§ **GIVEN INSTRUCTION**
Please write out the rosemary propagation text below, starting with "Knowing how to" and going on through "new to gardening.", and swap "barbecue" for "grill".
* start PASSAGE GIVEN *
Knowing how to propagate rosemary can be a great budget-friendly summer herb garden idea. From adding it as a garnish to your favourite cocktail to using it in dishes like stews, soups or even on the barbecue, learning how to grow your own rosemary can be a brilliant way to add flavour, as well as some greenery to your home.
Rosemary, in particular, can be a fantastic option for those of us who are looking for inexpensive plants to grow or are new to gardening.
How to propagate rosemary
Propagation is one of the best budget garden ideas, as you can essentially grow new plants for free or much less than buying new plants and learning how to propagate rosemary is surprisingly easy.
‘Rosemary cuttings can be taken at any time of year, but late spring and early summer is when you’ll usually have the most success, as the plant will be in active growth and the warm, sunny weather will help it to flourish,’ reveals Daniel Carruthers, director of sales at Cultivar Greenhouses.
What you’ll need
- Thyme cuttings from a healthy plant
- A pot with a drainage hole; this small plant pot and saucer from H&M Home is one of our favourites and it’s available in a range of colours
- Compost; try the Westland John Innes No.2 Peat-free Compost from B&Q
- A hormone-rooting agent; such as this Doff Natural Rooting Powder from Amazon
- A pair of secateurs or clean, sharp scissors
- A knife
- A dibber or pencil
- The top half of a clear plastic bottle or clear plastic bag and four small stakes
- A watering can with a rose attachment; try this Galvanised Watering Can from Dunelm
1. Select the right established rosemary plant to take cutting from
Before you propagate rosemary, it is imperative that you set yourself and your new herb plants up for success by choosing the right parent plant.
Keep an eye out for any pests or fungal-growth before you start to cut as you need to start with a healthy and well-established plant to garner the best results.
* end PASSAGE GIVEN *
* start EXTRACTED MATERIAL *
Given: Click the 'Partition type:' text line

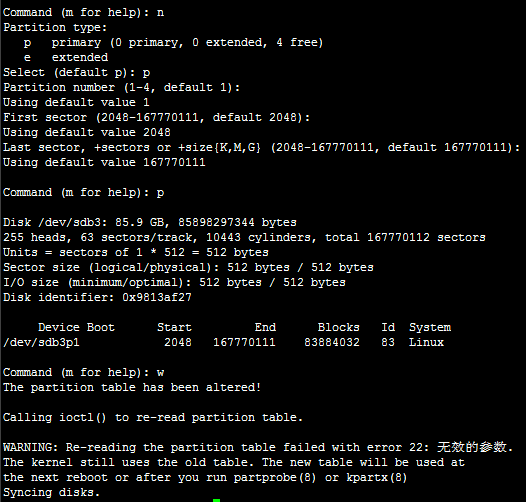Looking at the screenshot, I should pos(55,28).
* end EXTRACTED MATERIAL *
* start EXTRACTED MATERIAL *
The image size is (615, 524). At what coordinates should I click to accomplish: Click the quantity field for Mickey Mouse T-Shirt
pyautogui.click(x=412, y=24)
* end EXTRACTED MATERIAL *
* start EXTRACTED MATERIAL *
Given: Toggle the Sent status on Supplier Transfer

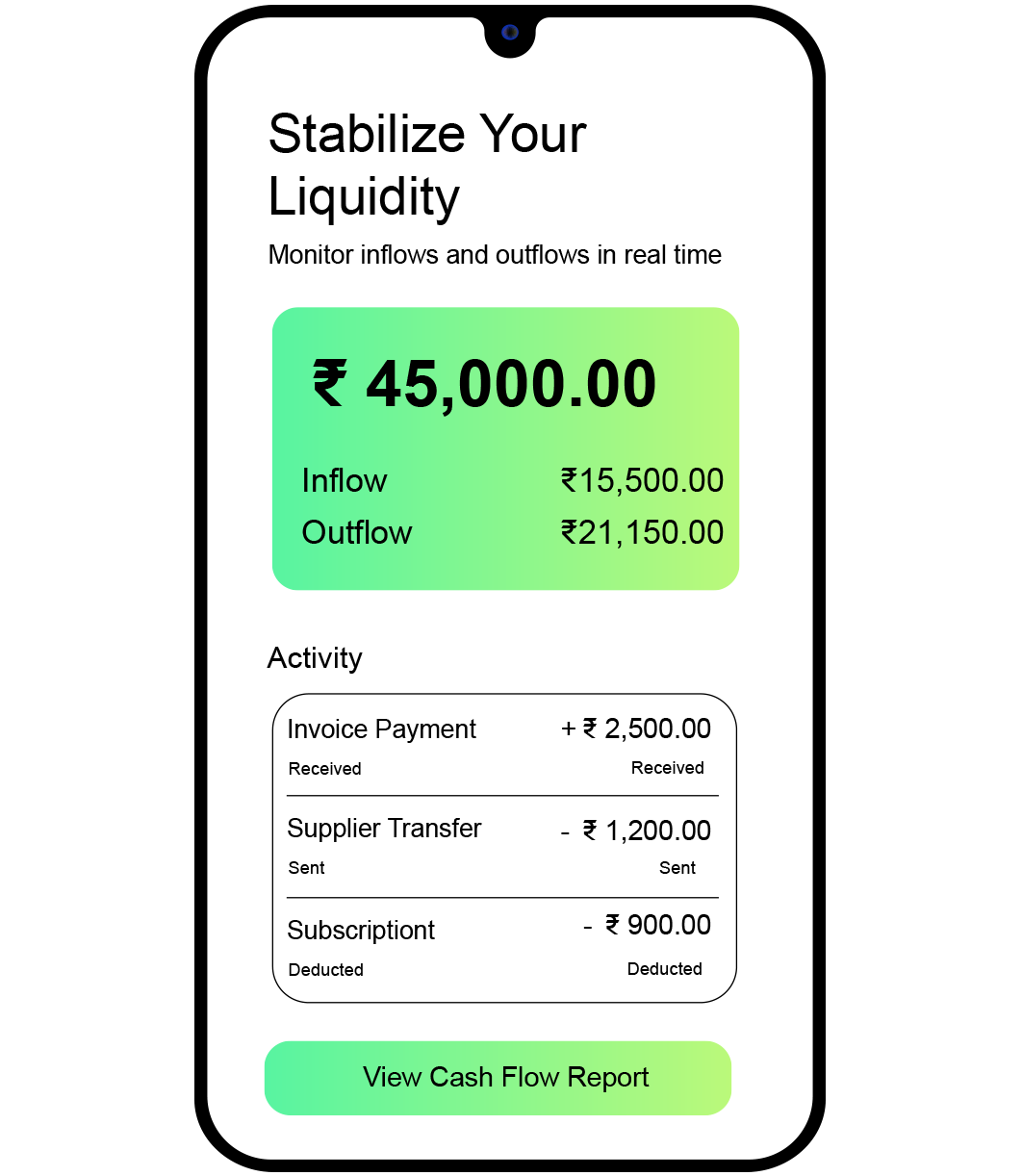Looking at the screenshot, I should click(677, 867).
* end EXTRACTED MATERIAL *
§ **REPLY**
Knowing how to propagate rosemary can be a great budget-friendly summer herb garden idea. From adding it as a garnish to your favourite cocktail to using it in dishes like stews, soups or even on the grill, learning how to grow your own rosemary can be a brilliant way to add flavour, as well as some greenery to your home.
Rosemary, in particular, can be a fantastic option for those of us who are looking for inexpensive plants to grow or are new to gardening.